2
votes

I am working on a MarkLogic tiered storage POC with HDFS as a storage layer for one of the tier. I haven been trying to create a forest with data directory as Hadoop file system directory.

I have one Hadoop cluster and one MarkLogic cluster. I downloaded the configuration files from Hadoop and copied them to /usr/Hadoop directory and I have also downloaded the required jar files based on the documentation here. https://docs.marklogic.com/guide/performance/disk-storage#id_27091

I have placed these as well in the /usr/Hadoop directory with proper lib structure. I am using MarkLogic 7.0-4.3 version and Cloudera Hadoop Distribution 5.3.1 for HDFS.

I am getting the below error when I try creating the forest.

2015-03-12 19:17:20.087 Error: Automount Foresthadoop: SVC-HDFSNOT:
HDFS not available for 'hdfs://{namdenode-hostname}:8020/tmp': unknown error

I tried changing the log level to finest in the group configurations and I have also added trace events for the forest. But I am not able to get any additional details that could point me to what the error is about.

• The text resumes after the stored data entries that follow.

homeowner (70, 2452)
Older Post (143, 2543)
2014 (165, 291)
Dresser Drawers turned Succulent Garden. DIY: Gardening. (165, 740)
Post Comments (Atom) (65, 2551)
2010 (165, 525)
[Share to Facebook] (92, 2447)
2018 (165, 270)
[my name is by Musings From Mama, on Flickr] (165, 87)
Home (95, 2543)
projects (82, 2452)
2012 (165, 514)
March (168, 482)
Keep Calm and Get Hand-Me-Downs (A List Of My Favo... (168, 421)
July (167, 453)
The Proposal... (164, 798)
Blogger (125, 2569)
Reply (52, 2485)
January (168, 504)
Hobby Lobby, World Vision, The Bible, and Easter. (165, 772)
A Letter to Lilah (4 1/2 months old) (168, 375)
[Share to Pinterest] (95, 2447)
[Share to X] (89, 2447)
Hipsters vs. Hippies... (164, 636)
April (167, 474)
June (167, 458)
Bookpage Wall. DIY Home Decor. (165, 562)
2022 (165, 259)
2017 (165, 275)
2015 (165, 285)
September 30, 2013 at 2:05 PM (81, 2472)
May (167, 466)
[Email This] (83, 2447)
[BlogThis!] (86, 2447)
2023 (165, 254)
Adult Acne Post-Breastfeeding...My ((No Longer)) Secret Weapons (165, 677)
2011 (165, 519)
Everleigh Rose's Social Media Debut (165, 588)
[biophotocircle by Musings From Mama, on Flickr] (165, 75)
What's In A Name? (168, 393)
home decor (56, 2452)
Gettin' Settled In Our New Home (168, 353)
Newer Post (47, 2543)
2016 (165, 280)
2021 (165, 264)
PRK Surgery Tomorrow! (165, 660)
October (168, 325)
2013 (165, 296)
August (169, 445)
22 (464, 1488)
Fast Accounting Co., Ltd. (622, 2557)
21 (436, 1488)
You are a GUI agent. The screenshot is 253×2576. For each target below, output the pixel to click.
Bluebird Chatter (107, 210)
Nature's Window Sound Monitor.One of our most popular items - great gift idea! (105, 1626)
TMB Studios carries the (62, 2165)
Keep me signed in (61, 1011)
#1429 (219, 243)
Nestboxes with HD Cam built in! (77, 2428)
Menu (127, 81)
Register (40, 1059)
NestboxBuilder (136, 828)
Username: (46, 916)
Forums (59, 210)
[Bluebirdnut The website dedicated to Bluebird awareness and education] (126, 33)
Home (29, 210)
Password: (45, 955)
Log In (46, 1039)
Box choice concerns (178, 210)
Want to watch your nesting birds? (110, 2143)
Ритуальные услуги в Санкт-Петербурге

Any help in this regard would be appreciated. Please let me know if there are any other ways to connect to HDFS as a forest directory.

1
What's the full version number of MarkLogic? Are those curly braces in hdfs://{namdenode-hostname}:8020/tmp literal, or did you sanitize the log message? - mblakele
I am using MarkLogic 7.0-4.3 and Clodera Hadoop Distribution 5.3.1. I changed the log message to replace the actual hostname with curly braces and string literal. - Sudheer Y

1 Answers

1
votes

The unknown error was due to Java I had. I had the JAVA_HOME pointing to IBM version of java and while trying to connect with HDFS, MarkLogic keeps giving errors in the logs about missing .io files in the ibm java installation directory. We found those missing io files and placed them in the appropriate directory which finally resulted to an unknown error.

After we installed the oracle Java 7 and made the JAVA_HOME to point to that location, MarkLogic worked with CDH 4.3.1 version which is the certified version of Hadoop by MarkLogic

When I tried with CDH5.3.1 version of hadoop with latest jars, MarkLogic keeps giving below error though I had the jar containing this file in the HDFS client.

2015-03-19 15:53:44.516 Alert: XDMP-FORESTERR: Error in initialization of forest Foresthadoop2: SVC-NOJCLASS: java.lang.NoClassDefFoundError: Could not initialize class org.apache.hadoop.util.VersionInfo

When I approached MarkLogic support team, they confirmed that CDH5.3.1 version of Hadoop is not yet certified by MarkLogic and they have it as part of their product map.

The conclusion for now is CDH 5.3.1 will not work with MarkLogic.